Para a OAB/MA, ao longo de duas décadas de tramitação só processo na CIDH, o governo brasileiro teve diversas oportunidades de reconhecer e reparar as violações, mas não o fez. Os quilombos de Alcântara ainda não contam com títulos de propriedade coletiva sobre os seus territórios tradicionais. Em janeiro deste ano, o caso foi apresentado à Corte.

Entenda o caso

O projeto do Centro de Lançamento de Alcântara começou a ser elaborado ainda na década de 1970, pela Força Aérea Brasileira. Durante sua construção, já na década de 1980, foram desapropriadas de suas terras 312 famílias de 32 povoados que compõem o território étnico de Alcântara. Essas comunidades foram reassentadas em sete agrovilas e enfrentam até hoje os impactos nos sistemas alimentares e de renda.

Já os grupos que permaneceram em seus territórios tradicionais estão desde então sob constante tensão e ameaças de novas expulsões para expansão da base aérea pelo litoral, com projetos planejados e/ou executados pelo Estado nos últimos anos, repetidamente alheios à população local. A situação gera uma enorme insegurança sobre o futuro das várias comunidades.

Entre as violações mais recentes, destaca-se a ação arbitrária no território em 2008, o que levou as lideranças de Alcântara a denunciarem o Estado à Organização Internacional do Trabalho (OIT), por meio do Sindicato dos Trabalhadores Rurais, por descumprimento da Convenção 169 no Projeto Alcântara Cyclone Space – Acordo de Cooperação Tecnológica Brasil-Ucrânia. As empresas contratadas invadiram e depredaram roças das comunidades de Mamuna e Baracatatiua na tentativa de implantar outros três sítios de lançamento de aluguel.

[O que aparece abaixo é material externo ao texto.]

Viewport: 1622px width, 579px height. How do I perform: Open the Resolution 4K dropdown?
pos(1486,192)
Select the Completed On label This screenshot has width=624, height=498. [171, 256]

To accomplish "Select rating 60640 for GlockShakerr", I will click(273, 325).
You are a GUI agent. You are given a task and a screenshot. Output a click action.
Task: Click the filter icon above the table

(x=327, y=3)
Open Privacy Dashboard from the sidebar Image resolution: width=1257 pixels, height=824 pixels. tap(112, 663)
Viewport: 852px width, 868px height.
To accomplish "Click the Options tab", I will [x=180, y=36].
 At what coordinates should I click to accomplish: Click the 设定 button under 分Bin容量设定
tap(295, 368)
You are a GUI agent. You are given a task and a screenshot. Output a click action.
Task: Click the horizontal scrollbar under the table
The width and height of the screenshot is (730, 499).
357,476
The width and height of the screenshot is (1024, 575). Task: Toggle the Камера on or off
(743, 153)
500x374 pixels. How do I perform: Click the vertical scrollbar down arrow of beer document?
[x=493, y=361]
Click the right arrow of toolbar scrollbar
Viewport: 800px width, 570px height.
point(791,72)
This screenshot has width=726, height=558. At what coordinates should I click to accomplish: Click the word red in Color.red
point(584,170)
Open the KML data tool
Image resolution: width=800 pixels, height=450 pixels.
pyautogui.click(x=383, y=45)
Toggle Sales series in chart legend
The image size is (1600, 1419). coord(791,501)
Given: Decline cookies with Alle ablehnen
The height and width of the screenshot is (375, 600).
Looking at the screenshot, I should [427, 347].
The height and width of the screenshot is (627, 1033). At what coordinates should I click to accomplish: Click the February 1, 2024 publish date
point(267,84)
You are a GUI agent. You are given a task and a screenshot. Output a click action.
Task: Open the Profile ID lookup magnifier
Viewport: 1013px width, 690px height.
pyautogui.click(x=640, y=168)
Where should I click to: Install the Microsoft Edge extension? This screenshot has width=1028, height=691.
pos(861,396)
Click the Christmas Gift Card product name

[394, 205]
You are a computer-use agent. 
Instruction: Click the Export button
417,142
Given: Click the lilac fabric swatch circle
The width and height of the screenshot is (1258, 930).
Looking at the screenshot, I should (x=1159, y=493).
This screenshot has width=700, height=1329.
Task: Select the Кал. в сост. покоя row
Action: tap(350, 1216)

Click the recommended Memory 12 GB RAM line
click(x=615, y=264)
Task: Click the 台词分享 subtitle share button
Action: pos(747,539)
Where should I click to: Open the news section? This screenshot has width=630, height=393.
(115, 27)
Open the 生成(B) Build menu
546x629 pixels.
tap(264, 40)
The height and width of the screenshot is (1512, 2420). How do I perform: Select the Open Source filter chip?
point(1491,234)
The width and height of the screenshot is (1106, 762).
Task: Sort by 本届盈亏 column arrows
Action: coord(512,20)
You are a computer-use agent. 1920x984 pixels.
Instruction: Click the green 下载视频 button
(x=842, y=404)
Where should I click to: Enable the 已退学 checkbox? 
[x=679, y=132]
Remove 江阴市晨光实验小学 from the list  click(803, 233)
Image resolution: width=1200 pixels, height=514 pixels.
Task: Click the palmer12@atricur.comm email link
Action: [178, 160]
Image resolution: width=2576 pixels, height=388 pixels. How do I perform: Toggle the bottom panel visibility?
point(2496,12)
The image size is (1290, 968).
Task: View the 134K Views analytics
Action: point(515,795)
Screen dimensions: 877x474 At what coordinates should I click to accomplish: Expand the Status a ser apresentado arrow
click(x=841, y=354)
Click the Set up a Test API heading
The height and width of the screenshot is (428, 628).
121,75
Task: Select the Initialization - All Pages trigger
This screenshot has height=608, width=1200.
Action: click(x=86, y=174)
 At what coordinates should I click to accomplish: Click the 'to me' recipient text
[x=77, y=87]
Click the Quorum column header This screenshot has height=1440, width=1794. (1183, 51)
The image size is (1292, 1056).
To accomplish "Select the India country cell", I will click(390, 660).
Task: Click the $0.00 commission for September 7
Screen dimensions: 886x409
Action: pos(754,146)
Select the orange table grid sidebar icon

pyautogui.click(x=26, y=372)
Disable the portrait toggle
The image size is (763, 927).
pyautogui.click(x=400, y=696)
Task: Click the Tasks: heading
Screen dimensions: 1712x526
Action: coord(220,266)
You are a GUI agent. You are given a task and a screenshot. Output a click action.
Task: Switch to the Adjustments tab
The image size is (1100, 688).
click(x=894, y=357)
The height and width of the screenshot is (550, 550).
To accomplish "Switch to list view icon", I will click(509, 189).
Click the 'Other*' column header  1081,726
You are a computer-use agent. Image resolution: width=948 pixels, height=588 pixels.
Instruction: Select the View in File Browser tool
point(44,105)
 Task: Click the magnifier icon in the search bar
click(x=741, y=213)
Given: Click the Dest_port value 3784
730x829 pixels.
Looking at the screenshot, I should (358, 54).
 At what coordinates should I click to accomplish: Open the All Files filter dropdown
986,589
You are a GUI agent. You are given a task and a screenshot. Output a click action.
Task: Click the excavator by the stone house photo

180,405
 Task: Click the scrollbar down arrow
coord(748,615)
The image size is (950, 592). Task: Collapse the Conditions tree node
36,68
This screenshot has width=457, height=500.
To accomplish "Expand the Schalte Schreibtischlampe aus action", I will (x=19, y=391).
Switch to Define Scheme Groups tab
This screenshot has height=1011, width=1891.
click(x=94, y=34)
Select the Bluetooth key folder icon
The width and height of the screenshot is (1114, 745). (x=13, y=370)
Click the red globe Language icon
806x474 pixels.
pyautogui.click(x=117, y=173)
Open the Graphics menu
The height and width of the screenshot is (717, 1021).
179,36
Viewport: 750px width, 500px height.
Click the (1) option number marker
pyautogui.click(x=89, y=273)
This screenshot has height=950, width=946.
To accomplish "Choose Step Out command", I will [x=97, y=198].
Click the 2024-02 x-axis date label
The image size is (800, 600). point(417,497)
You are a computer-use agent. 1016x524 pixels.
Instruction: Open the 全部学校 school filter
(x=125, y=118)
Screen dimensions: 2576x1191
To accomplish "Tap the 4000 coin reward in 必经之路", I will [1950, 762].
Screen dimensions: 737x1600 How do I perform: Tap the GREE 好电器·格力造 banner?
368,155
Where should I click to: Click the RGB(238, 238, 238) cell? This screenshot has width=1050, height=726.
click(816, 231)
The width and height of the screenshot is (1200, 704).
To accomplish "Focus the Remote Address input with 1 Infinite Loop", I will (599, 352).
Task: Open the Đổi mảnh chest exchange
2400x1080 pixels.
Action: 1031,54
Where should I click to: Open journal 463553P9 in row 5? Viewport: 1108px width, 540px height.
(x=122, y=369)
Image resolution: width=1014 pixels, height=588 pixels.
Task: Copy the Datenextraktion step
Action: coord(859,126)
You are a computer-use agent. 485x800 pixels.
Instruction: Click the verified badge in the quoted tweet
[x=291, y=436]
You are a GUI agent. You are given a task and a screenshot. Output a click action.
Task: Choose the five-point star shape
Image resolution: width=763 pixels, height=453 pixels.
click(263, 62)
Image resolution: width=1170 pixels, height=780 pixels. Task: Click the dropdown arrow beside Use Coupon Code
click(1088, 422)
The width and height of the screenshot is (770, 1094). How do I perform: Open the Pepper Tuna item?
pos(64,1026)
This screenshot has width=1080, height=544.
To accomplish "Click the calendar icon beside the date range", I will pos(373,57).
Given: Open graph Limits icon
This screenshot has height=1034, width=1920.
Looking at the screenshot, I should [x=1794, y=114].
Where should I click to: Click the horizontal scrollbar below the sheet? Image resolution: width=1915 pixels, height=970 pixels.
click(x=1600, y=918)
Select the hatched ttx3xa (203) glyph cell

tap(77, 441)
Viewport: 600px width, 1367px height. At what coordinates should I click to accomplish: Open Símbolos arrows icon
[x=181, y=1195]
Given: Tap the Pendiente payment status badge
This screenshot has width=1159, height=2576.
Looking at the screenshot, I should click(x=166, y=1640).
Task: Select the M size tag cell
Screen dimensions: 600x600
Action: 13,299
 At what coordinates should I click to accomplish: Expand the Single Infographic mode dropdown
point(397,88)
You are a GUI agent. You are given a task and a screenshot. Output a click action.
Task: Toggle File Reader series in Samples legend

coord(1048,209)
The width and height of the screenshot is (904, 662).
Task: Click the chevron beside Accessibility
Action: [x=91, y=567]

Em 2019, o Acordo de Salvaguardas Tecnológicas firmado pelo governo de Jair Bolsonaro com os Estados Unidos, com finalidades comerciais, ignorou até mesmo a recomendação da Comissão Interamericana de Direitos Humanos feita na segunda audiência sobre o caso de realizar estudo e consulta prévias aos quilombolas.

No ano seguinte, em meio à pandemia de Covid-19, o Governo Bolsonaro determinou novas remoções para tal projeto – que afetariam ao menos 800 famílias, principalmente das comunidades de Mamuna e Canelatiua. O despejo, no entanto, foi suspenso pela justiça e, após o Senado dos EUA vetar o uso de dinheiro do país para a remoção das comunidades quilombolas, o Brasil revogou a resolução.

Pedidos das peticionárias

A denúncia foi considerada admissível pela CIDH em 2006. No relatório de mérito emitido em 2020, após duas audiências (em 2008 e em 2019), a Comissão recomendou que fosse feita a titulação do território, a consulta prévia em relação ao acordo firmado junto aos Estados Unidos, a reparação financeira dos removidos compulsoriamente e um pedido de desculpas público. Nada disso foi cumprido até agora. Diante da gravidade dos fatos, em janeiro de 2022, a Comissão Interamericana levou o caso à Corte.

O pedido de titulação das terras está em aberto antes mesmo da denúncia e o processo está pronto para assinatura do Executivo Federal desde 2008, sem, no entanto, qualquer sinalização de encaminhamento, o que compromete ainda mais a garantia das formas tradicionais de organização e vida. As comunidades foram certificadas pela Fundação Cultural Palmares em 2004 e identificadas e delimitadas pelo Instituto Nacional de Colonização e Reforma Agrária (Incra) em 2008.